Ее руки расслабляются в моей хватке, пристальный взгляд изучающе скользит по моим чертам.

– Ты сумасшедший.

Вполне возможно.

– Я сумасшедший, но с долгими промежутками мучительного здравомыслия, – цитирую я любимый стих, но не думаю, что до сих пор понимал значение слов По.

Я твердею, прижимаясь к ее бедрам, и знаю, что она чувствует мое возбуждение. Она видит в моих глазах, как сильно я хочу попробовать ее на вкус, узнать, каковы на ощупь эти манящие губы.

Опускаю шприц, он падает на землю. Затем протягиваю руку между нашими телами и расстегиваю пряжку. Глаза Блейкли расширяются в тревоге, когда я снимаю кожаный ремень.

Стону от мучительного трения, которое вызывает это движение. Одну секунду я наслаждаюсь ощущением ее близости, затем толкаюсь вверх, увлекая ее руки за собой. Обматываю ремень вокруг ее запястий и туго затягиваю его.

– У тебя будет гипертермия, – я подхватываю Блейкли на руки. Широко раскрыв глаза, дрожа, она позволяет мне нести ее.

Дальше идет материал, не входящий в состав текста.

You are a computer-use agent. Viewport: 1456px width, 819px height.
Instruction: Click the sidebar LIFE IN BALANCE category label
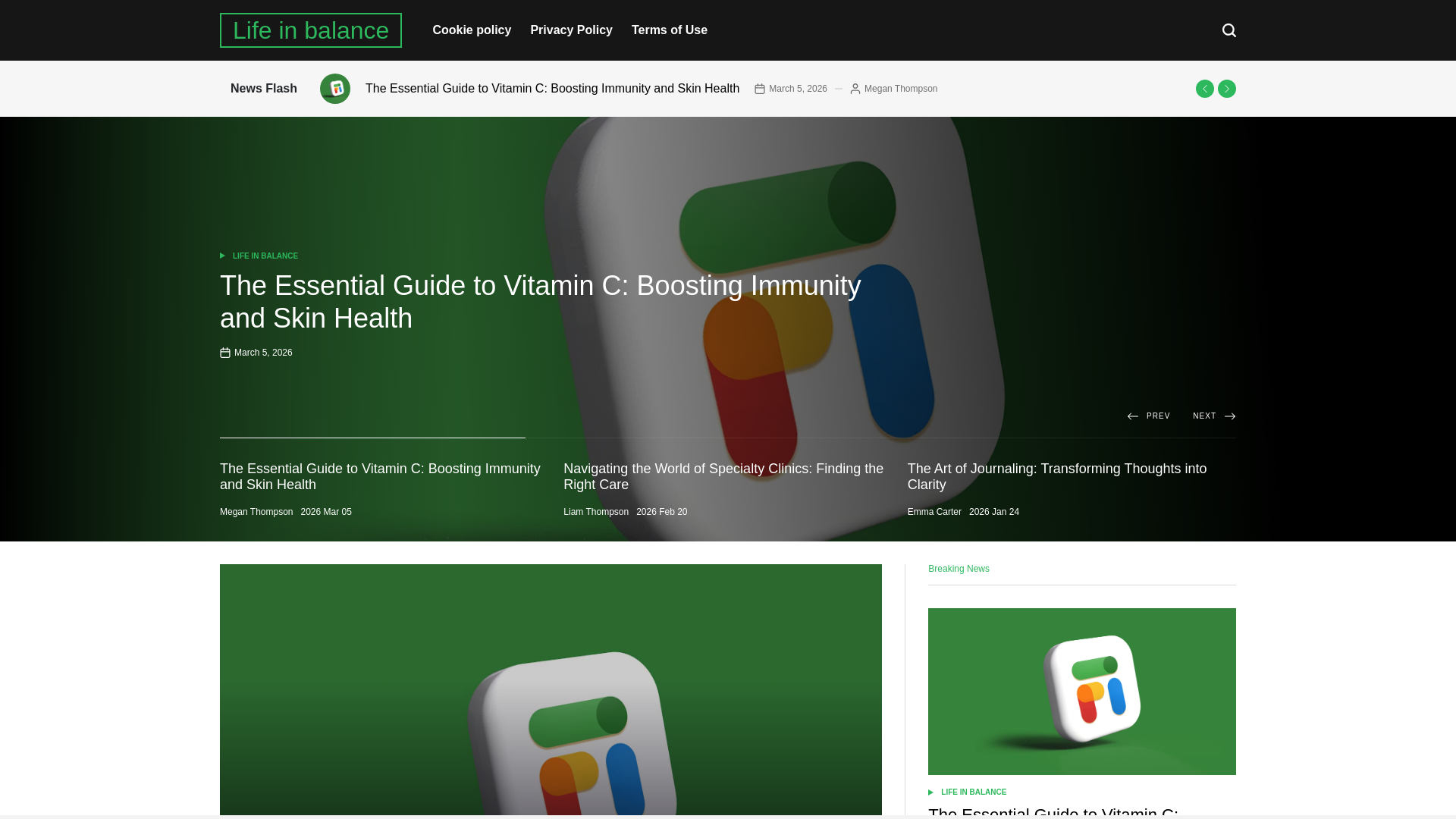coord(973,792)
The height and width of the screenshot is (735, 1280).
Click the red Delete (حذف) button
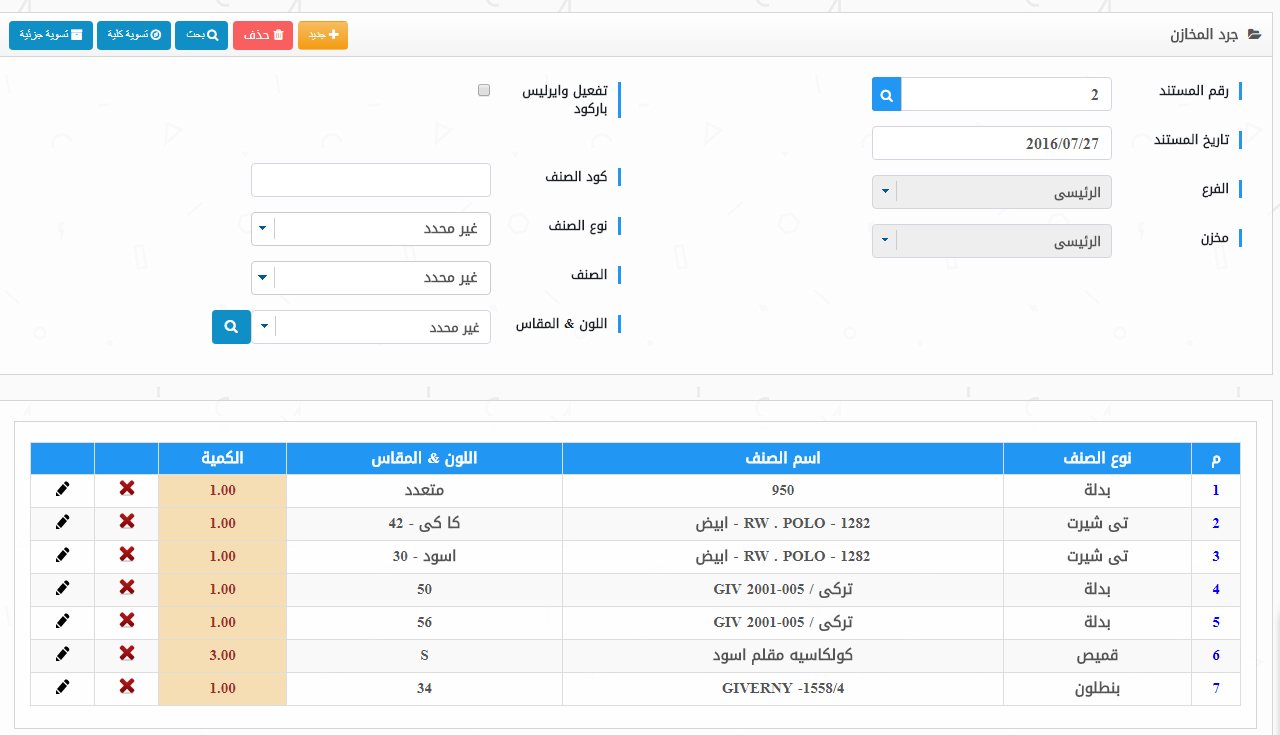click(263, 35)
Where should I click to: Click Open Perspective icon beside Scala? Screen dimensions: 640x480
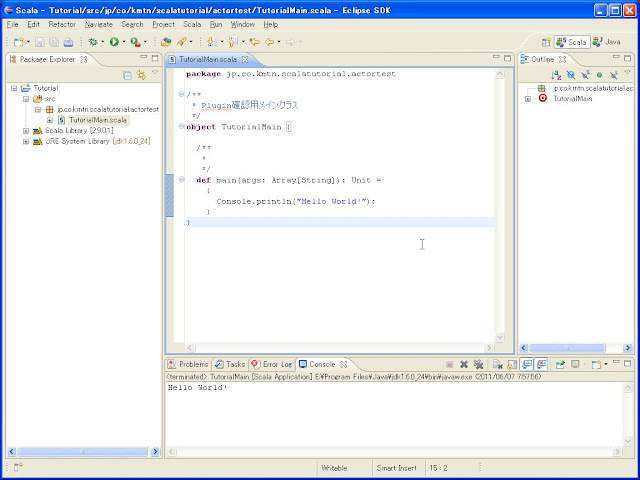(546, 42)
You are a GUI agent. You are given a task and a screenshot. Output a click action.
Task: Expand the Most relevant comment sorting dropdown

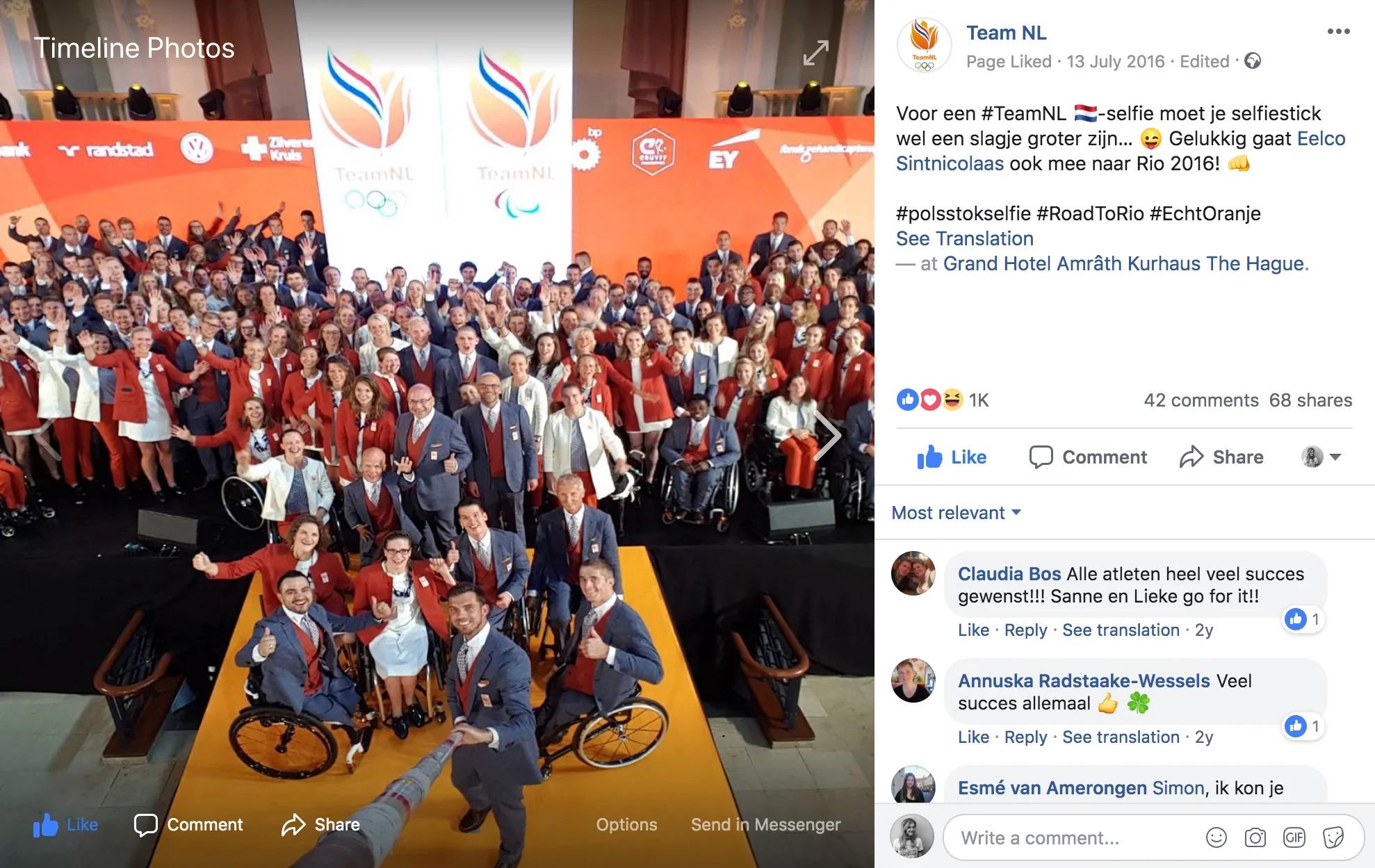(x=956, y=513)
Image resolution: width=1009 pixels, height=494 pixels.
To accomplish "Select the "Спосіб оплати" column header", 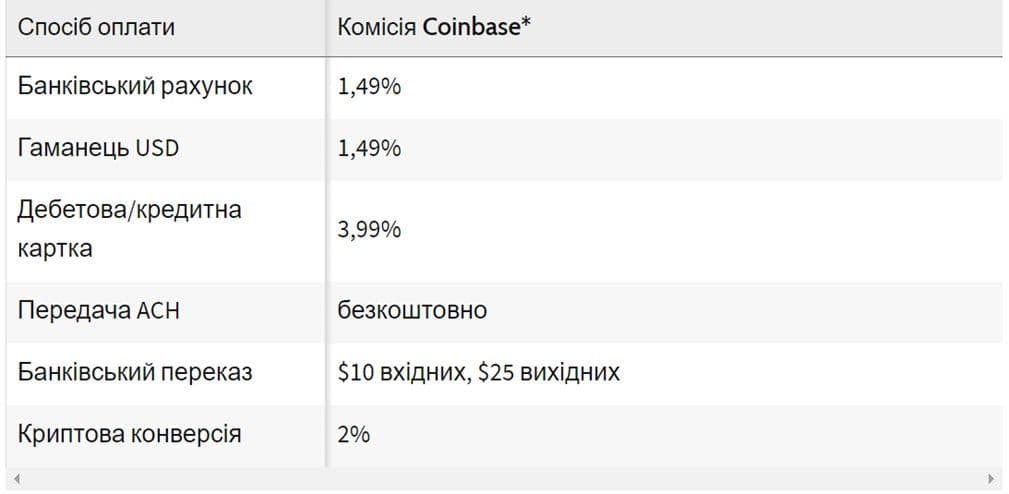I will pos(96,27).
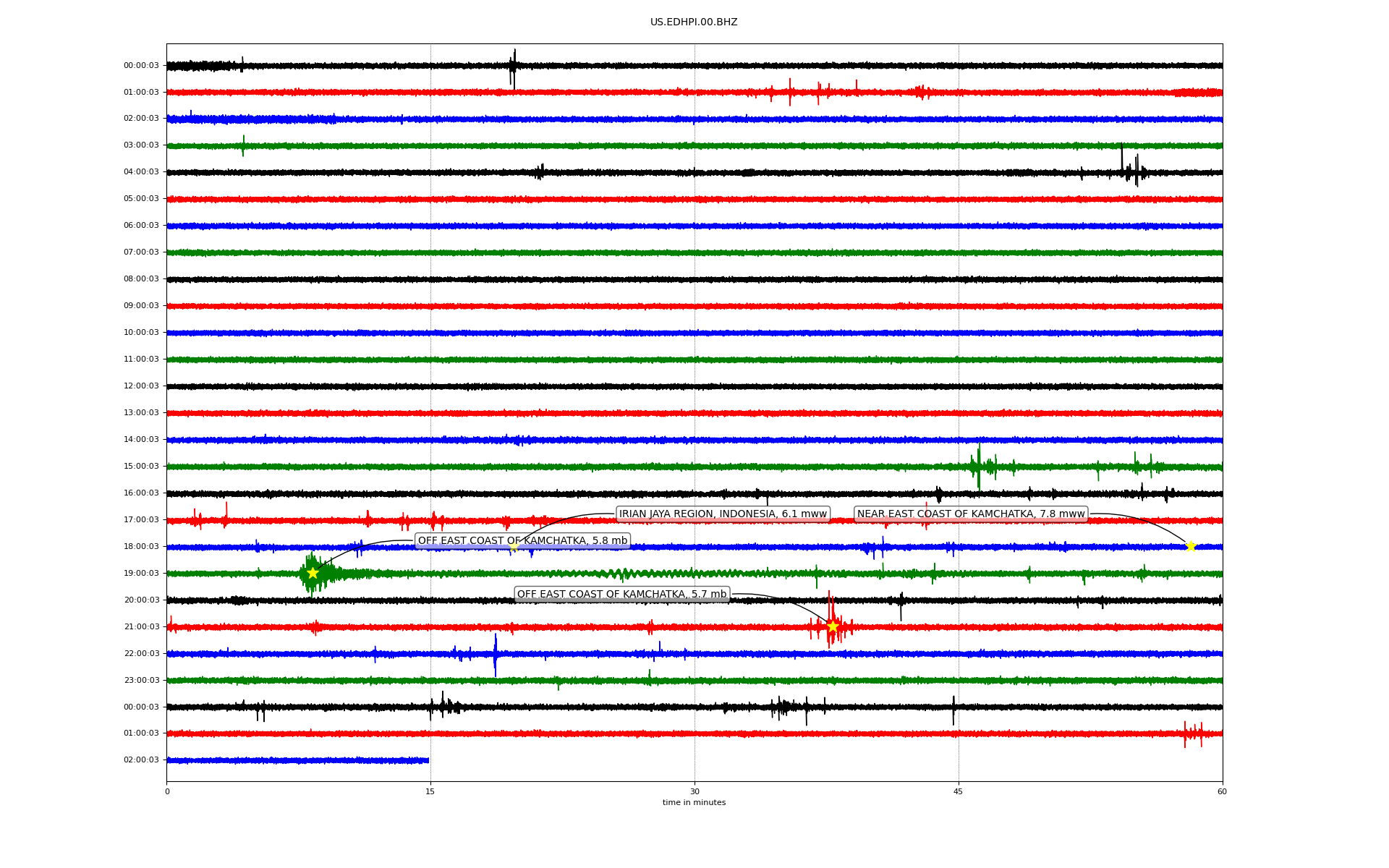
Task: Click the Near East Coast of Kamchatka 7.8 mww label
Action: point(971,514)
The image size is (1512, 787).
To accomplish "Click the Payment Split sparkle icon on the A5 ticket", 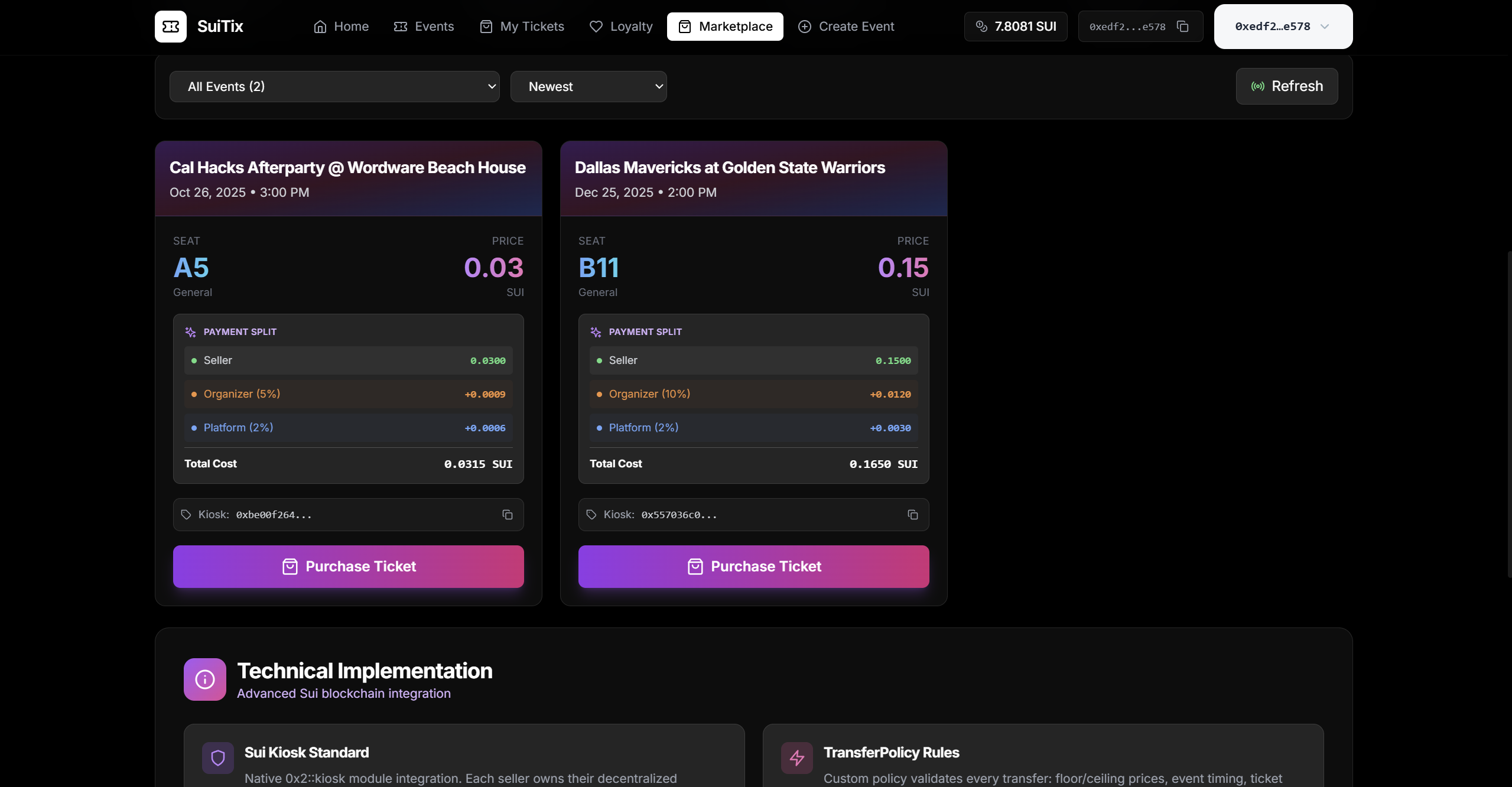I will (x=190, y=332).
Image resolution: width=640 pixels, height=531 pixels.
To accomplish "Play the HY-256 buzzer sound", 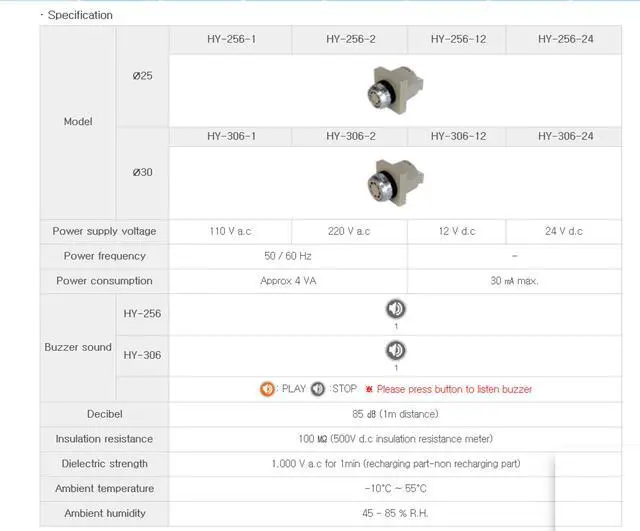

Я понимаю, что здесь, с ней, в темноте, я и не вспомнил про необходимость считать секунды. Постоянное, сводящее с ума желание посмотреть на часы ни разу не пришло на ум.

Она намного мощнее любого безумия.

ГЛАВА 17

ПРЕДАННЫЙ

БЛЕЙКЛИ

Чуть теплая вода стекает по моей спине, смывая речную грязь. Я поворачиваю кран до упора на горячую, надеясь, что она ошпарит, но градус почти не меняется. Кажется, что мне больше никогда не будет тепло, мое тело и конечности превратились в лед.

При этой мысли вырывается совершенно неуместный смешок. Я ледяная, вот почему я здесь. Грубая, холодная, омертвевшая, как лед. Алекс выбрал меня в клубе, полном самовлюбленных и поверхностных людей. Хотел другой вариант, но выбрал меня.

Эта ванная пристроена к цокольному этажу, но расположенная отдельно от того места, где он меня держит. Я беру бутылочку с шампунем и замечаю, что это какой-то универсальный бренд. Полагаю, у ученых, которые проводят дни и ночи, мучая своих жертв, нет времени подобрать уход за волосами.

Намыливаю волосы шампунем, пена стекает по телу, вода начинает остывать, а голову пронзают мысли.

На протяжении всей моей жизни, в какой бы ситуации я ни оказывалась, я считала себя самым умным человеком в комнате. Это было похоже на сверхспособность – знать, о чем думают все остальные, что они скажут, как они будут действовать и реагировать.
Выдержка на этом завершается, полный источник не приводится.